▶ **SOURCE DATA**:
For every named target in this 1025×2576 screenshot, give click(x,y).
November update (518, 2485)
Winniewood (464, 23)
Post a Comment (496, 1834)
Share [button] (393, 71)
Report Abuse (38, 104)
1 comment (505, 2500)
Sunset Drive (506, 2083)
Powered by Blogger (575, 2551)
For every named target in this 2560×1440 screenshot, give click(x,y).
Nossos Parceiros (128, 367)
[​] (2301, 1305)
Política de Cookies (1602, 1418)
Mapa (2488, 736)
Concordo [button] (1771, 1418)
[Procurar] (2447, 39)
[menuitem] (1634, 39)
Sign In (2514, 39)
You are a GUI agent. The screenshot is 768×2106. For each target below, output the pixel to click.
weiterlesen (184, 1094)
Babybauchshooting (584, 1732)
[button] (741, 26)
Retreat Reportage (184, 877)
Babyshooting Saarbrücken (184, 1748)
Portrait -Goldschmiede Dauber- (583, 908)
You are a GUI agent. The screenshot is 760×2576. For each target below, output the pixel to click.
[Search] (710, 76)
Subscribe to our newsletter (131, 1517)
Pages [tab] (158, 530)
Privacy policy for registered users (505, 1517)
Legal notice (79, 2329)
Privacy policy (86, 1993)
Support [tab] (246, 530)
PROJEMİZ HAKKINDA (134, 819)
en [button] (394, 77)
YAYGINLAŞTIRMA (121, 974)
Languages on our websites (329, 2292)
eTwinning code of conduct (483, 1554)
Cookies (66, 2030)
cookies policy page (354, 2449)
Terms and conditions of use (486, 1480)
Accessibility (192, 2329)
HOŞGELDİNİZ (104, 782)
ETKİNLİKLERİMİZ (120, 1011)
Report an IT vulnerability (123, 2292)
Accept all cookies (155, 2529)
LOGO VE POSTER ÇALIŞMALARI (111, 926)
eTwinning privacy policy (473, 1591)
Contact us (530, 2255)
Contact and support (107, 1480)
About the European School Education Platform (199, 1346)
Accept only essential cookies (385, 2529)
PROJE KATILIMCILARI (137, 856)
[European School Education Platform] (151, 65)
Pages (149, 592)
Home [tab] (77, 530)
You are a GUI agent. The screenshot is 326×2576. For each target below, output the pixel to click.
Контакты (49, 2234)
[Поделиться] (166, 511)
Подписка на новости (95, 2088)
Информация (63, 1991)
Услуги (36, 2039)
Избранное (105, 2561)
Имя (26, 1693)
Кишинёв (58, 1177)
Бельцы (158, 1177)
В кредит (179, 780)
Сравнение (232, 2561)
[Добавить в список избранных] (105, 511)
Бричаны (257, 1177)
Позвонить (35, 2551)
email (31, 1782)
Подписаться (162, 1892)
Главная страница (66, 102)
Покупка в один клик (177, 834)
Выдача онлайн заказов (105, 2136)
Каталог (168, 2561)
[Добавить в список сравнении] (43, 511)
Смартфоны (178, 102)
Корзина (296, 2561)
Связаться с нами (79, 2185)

▶ **DIRECTIONS**:
Copy out exactly the lines between the line with "weiterlesen (184, 1094)" and the last line of the entries, counting both of those lines.

▶ **REPLY**:
weiterlesen (184, 1094)
Babybauchshooting (584, 1732)
[button] (741, 26)
Retreat Reportage (184, 877)
Babyshooting Saarbrücken (184, 1748)
Portrait -Goldschmiede Dauber- (583, 908)
You are a GUI agent. The screenshot is 760×2576. For each target below, output the pixel to click.
[Search] (710, 76)
Subscribe to our newsletter (131, 1517)
Pages [tab] (158, 530)
Privacy policy for registered users (505, 1517)
Legal notice (79, 2329)
Privacy policy (86, 1993)
Support [tab] (246, 530)
PROJEMİZ HAKKINDA (134, 819)
en [button] (394, 77)
YAYGINLAŞTIRMA (121, 974)
Languages on our websites (329, 2292)
eTwinning code of conduct (483, 1554)
Cookies (66, 2030)
cookies policy page (354, 2449)
Terms and conditions of use (486, 1480)
Accessibility (192, 2329)
HOŞGELDİNİZ (104, 782)
ETKİNLİKLERİMİZ (120, 1011)
Report an IT vulnerability (123, 2292)
Accept all cookies (155, 2529)
LOGO VE POSTER ÇALIŞMALARI (111, 926)
eTwinning privacy policy (473, 1591)
Contact us (530, 2255)
Contact and support (107, 1480)
About the European School Education Platform (199, 1346)
Accept only essential cookies (385, 2529)
PROJE KATILIMCILARI (137, 856)
[European School Education Platform] (151, 65)
Pages (149, 592)
Home [tab] (77, 530)
You are a GUI agent. The screenshot is 326×2576. For each target below, output the pixel to click.
Контакты (49, 2234)
[Поделиться] (166, 511)
Подписка на новости (95, 2088)
Информация (63, 1991)
Услуги (36, 2039)
Избранное (105, 2561)
Имя (26, 1693)
Кишинёв (58, 1177)
Бельцы (158, 1177)
В кредит (179, 780)
Сравнение (232, 2561)
[Добавить в список избранных] (105, 511)
Бричаны (257, 1177)
Позвонить (35, 2551)
email (31, 1782)
Подписаться (162, 1892)
Главная страница (66, 102)
Покупка в один клик (177, 834)
Выдача онлайн заказов (105, 2136)
Каталог (168, 2561)
[Добавить в список сравнении] (43, 511)
Смартфоны (178, 102)
Корзина (296, 2561)
Связаться с нами (79, 2185)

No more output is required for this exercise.